Philippe Lemonnier, fondateur de Pacific Ventury

« L’occasion de repenser notre modèle »

 

Le numérique est partout. Lui consacrer un ministère, ce n’est plus la peine ?

Si, dans la situation dans laquelle est le pays, c’est évident que oui, parce qu’il faut quelqu’un justement pour pousser ces réformes et cette digitalisation. Maintenant, effectivement, parler de l’économie numérique, ça n’a plus de sens. Le numérique est partout, au quotidien, quoi qu’on fasse, on fait du numérique à un moment donné.

Ce qu’il faut penser, c’est comment l’économie qu’on connaît est impactée positivement ou négativement, comment on s’adapte à ce changement du numérique au quotidien.

 

Vous faites référence à l’avancée de pays comme la Nouvelle-Zélande ou l’Estonie dans leurs rapports avec l’usager, beaucoup plus bienveillants et positifs que ce que nous avons vécu jusqu’à présent, qui est un rapport centré sur le renseignement, l’obligation, etc.. Chez nous, le numérique n’est pas encore développé pour l’usager, mais pour l’administrateur ?

C’est ça. En fait, ce qui se fait bien souvent, que ce soit en Polynésie ou dans l’Hexagone, c’est qu’on va copier-coller le fonctionnement administratif dans le numérique, et en gros, on va refaire exactement les mêmes procédures. Alors que ça devrait être l’occasion de repenser notre modèle et notre système en utilisant ces outils qui permettent de faciliter les choses. Regardez la régulation : finalement, il y a moins besoin de contrôles administratifs parce que le contrôle se fait directement par les usagers, à travers des sites comme TripAdvisor ou Yelp, où les gens, en notant les enseignes, les poussent à s’améliorer. Du coup, ça réduit le rôle de l’administration qui peut se concentrer sur des choses plus utiles.

 

Où en est la Polynésie ? Que doit-on faire ?
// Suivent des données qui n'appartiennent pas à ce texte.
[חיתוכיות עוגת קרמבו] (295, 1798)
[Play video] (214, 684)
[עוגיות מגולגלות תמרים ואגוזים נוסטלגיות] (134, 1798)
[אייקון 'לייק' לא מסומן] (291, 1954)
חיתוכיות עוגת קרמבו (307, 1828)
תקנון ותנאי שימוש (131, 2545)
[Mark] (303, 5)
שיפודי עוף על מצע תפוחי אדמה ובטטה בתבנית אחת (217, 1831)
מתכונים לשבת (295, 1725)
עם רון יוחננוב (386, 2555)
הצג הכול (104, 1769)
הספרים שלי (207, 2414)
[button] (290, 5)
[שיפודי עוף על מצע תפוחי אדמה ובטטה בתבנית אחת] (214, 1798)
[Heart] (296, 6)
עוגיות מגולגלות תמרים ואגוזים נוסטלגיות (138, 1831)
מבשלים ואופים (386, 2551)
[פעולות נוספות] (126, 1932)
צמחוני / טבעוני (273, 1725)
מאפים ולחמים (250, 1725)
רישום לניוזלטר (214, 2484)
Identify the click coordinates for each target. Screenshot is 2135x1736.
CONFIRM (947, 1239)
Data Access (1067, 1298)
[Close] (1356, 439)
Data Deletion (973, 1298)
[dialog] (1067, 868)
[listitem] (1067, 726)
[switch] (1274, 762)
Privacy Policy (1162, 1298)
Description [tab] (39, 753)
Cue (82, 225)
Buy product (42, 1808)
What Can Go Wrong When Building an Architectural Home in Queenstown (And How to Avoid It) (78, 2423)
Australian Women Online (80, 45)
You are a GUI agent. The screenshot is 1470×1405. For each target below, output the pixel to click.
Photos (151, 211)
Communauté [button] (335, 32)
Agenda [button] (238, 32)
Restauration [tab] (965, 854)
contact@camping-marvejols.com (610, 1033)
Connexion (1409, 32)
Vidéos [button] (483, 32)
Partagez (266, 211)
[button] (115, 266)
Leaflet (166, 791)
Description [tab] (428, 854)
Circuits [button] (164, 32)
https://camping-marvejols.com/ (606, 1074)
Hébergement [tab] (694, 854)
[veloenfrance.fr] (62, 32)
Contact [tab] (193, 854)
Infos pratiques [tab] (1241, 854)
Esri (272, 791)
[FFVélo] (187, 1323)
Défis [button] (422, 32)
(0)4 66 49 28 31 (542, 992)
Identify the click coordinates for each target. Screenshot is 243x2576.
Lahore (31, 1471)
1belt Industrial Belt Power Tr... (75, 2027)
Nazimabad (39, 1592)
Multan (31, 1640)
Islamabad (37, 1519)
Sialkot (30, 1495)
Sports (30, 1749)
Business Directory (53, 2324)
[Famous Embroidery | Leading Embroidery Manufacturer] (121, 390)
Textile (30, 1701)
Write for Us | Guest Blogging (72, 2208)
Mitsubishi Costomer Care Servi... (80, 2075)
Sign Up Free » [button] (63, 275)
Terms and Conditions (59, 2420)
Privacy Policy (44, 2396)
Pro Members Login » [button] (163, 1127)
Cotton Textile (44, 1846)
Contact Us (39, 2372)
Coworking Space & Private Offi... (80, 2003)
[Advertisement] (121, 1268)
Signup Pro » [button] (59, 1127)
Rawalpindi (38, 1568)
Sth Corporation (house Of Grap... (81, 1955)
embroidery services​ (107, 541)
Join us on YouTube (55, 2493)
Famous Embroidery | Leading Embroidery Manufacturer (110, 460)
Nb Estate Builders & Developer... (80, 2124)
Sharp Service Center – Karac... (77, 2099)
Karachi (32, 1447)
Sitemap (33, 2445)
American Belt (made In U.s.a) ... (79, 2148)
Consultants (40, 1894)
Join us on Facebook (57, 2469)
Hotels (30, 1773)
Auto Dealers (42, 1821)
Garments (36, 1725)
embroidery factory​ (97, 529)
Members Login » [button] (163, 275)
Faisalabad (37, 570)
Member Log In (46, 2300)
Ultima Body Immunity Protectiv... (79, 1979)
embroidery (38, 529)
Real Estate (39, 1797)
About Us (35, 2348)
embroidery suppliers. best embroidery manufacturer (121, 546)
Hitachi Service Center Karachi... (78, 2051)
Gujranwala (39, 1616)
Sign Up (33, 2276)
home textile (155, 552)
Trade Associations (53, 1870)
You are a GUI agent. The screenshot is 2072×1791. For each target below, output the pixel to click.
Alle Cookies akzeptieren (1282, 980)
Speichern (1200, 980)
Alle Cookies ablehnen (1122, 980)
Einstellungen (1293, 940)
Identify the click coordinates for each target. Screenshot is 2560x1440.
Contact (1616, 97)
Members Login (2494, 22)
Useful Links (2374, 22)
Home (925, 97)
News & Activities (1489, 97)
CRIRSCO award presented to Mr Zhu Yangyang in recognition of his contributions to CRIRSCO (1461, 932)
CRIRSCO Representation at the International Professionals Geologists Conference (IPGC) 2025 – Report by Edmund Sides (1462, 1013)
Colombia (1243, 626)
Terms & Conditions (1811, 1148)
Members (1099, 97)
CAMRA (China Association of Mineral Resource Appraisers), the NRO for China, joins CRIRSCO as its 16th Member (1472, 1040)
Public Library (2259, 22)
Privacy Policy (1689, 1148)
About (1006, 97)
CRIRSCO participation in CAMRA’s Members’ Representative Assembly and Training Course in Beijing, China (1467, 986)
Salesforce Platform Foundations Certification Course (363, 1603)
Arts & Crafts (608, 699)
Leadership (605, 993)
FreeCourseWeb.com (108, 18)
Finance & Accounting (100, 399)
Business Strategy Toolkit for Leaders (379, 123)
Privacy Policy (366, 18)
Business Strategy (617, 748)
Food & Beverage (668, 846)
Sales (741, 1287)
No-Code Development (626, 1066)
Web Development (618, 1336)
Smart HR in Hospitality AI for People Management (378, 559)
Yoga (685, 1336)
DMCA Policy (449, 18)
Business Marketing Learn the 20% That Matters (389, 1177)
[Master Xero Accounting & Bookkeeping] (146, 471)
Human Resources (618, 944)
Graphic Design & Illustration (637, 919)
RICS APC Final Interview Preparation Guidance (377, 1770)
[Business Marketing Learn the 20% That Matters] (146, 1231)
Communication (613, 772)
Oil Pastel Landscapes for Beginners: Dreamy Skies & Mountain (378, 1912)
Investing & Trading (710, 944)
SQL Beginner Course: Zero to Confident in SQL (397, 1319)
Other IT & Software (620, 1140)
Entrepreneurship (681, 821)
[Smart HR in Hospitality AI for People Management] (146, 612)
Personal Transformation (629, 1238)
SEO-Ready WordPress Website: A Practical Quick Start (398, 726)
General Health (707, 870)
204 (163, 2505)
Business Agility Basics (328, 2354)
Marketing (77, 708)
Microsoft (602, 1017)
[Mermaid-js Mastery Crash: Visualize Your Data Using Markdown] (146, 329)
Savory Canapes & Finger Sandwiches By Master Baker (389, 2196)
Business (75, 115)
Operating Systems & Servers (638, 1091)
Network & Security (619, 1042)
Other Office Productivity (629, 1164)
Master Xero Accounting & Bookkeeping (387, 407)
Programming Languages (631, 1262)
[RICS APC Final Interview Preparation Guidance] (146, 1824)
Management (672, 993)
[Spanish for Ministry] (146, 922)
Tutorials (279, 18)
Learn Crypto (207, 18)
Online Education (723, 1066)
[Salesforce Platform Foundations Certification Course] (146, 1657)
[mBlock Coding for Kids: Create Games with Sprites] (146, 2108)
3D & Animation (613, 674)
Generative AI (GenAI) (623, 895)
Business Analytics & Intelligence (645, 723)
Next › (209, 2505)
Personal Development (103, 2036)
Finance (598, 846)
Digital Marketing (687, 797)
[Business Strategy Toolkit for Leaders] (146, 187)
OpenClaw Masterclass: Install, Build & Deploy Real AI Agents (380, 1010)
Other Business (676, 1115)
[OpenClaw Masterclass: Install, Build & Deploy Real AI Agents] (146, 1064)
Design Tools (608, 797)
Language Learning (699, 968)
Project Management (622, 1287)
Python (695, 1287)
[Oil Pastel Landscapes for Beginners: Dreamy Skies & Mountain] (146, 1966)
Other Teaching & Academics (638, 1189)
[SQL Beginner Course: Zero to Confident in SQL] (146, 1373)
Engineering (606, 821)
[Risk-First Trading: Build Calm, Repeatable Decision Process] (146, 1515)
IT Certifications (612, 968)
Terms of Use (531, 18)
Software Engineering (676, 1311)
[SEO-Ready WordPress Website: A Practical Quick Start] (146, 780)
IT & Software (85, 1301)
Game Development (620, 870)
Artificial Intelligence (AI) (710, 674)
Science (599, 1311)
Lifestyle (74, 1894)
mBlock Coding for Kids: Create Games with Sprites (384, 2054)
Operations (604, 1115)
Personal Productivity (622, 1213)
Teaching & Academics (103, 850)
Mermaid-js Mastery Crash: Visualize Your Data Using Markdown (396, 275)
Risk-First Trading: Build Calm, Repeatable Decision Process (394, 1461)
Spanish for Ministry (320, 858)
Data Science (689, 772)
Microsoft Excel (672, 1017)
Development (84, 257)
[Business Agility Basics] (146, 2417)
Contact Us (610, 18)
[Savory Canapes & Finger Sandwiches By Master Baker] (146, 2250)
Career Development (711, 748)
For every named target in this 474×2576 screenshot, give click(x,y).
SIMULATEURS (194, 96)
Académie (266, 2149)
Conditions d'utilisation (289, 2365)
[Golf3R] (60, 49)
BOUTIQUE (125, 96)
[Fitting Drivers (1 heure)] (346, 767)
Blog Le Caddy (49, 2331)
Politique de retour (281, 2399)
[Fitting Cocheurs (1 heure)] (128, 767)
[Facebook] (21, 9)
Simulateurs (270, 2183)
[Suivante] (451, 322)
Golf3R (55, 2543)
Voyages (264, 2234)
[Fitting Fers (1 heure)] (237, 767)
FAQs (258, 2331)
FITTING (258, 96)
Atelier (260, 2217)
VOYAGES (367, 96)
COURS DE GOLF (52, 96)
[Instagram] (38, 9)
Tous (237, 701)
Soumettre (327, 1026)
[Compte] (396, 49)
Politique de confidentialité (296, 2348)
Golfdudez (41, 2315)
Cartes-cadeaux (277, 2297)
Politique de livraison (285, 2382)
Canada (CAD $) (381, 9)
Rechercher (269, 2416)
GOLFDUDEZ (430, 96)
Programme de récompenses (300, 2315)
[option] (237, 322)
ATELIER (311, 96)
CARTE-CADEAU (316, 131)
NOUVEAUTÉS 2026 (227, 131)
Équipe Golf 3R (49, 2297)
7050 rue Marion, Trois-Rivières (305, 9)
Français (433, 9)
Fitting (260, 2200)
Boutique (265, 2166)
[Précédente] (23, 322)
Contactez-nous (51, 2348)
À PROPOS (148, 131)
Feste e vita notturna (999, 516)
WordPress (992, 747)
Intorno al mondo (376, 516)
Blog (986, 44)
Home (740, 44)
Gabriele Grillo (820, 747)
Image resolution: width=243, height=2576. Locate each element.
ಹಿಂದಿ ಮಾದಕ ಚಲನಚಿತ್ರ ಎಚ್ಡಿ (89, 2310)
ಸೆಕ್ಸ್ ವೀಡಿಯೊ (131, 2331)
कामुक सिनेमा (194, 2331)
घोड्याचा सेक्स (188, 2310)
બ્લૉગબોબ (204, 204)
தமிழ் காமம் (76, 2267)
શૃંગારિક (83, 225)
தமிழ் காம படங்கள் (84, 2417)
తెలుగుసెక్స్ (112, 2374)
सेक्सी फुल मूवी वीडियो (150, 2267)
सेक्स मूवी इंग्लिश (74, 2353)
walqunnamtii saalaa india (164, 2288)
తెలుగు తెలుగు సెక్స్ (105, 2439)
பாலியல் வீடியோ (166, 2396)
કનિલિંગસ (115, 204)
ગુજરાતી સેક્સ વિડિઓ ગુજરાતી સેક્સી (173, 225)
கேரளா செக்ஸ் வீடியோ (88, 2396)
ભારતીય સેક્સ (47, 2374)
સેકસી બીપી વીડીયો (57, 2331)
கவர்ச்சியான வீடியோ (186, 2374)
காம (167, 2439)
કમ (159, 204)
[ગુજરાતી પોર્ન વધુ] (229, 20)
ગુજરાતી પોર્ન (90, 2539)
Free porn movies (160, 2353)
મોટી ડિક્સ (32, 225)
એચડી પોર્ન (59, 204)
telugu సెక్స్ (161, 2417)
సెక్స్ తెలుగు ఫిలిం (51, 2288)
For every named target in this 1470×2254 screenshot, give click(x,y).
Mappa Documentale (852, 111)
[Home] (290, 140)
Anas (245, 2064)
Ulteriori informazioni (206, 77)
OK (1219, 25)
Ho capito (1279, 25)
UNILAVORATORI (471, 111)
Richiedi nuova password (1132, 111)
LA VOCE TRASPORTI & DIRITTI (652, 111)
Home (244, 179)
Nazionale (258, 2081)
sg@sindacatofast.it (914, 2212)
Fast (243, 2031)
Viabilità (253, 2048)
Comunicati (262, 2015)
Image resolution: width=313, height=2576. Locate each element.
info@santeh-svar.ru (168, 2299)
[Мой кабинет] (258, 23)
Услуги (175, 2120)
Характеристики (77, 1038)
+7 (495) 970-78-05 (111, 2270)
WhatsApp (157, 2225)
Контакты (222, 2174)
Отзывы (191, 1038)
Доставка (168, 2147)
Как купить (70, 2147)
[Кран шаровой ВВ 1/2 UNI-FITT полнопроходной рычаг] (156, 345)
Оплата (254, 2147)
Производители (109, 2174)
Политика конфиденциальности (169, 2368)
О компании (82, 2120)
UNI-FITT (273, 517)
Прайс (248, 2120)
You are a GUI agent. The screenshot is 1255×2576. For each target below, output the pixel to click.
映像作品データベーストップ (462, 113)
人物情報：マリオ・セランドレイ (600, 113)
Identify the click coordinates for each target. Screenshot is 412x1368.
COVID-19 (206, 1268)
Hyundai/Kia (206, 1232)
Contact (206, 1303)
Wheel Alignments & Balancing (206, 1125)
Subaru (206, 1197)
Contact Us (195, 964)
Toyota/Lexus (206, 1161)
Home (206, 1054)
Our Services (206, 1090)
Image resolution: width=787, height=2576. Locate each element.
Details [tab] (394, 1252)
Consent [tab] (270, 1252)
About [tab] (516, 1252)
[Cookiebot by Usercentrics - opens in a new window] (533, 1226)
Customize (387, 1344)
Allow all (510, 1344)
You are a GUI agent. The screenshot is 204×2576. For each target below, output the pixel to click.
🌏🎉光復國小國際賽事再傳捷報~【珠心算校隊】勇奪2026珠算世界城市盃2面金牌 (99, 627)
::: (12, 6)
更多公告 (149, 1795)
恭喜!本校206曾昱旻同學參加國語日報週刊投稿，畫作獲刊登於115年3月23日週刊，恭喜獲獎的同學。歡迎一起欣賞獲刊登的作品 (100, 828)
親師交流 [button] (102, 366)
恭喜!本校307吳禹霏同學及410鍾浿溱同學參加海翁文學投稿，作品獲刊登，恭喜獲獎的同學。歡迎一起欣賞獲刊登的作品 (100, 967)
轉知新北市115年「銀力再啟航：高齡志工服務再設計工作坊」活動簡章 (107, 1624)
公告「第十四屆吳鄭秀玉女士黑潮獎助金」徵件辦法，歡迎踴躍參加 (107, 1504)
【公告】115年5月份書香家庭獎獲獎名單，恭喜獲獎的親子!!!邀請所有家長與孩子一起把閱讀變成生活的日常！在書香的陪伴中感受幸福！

Je pense qu’il y a une envie, mais on ne sait pas trop par quel bout prendre le sujet. Il faut libérer les potentiels. Il y a de plus en plus de compétences en local, je suis persuadé que le potentiel est là, les idées sont là. Mais il faut repenser notre façon de faire. Je pense que le Pays oublie de regarder cette transformation digitale du point de vue humain. On la regarde du point de vue technique, un tas d’experts sont venus nous expliquer comment il fallait faire, mais on ne s’est jamais dit comment on veut cette société digitale, comment on veut que ça impacte notre quotidien, notre façon de vivre locale, comment on fusionne tout ça.

 

Quelles conclusions a tiré cette conférence ?

D’abord dire que l’accès au numérique est un droit, je ne pense pas jamais l’avoir entendu ici, en tout cas, ce n’est pas démontré dans les actes, puisqu’il suffit de regarder l’infrastructure ou les tarifs. Les deux autres mots-clés sont transparence et compassion. On voit souvent la technologie comme quelque chose d’assez abstrait, qu’on a du mal à comprendre, on a vu des débats récemment sur certaines technologies qui favorisent un individualisme forcené, or là, l’ensemble des personnes présentes à la conférence disaient qu’il faut se tourner vers l’humain, le collectif, le collaboratif, et faire en sorte d’être le plus transparent possible. Par exemple, comment équilibre-t-on la dissémination des données avec le respect de la vie privée ? L’Estonie et la Nouvelle-Zélande ont mis en place des plateformes qui permettent au citoyen d’identifier quelle data est collectée.

Je pense qu’on a une approche trop verticale, qui renvoie au modèle culturel d’avant. Il faut être plus circulaire. C’est ça qui est intéressant dans cette révolution digitale, c’est que si on sort de la technique, on se rend compte que c’est un questionnement complet du monde dans lequel on vit. Pour le pire ou pour le meilleur, mais ça, c’est nous qui décidons.

 

La Polynésie est-elle à un moment charnière sur ce plan ?
Absolument. On est au bon moment pour faire notre choix. Et le choix ne doit pas être fait par une seule institution, il doit être fait par toute la population.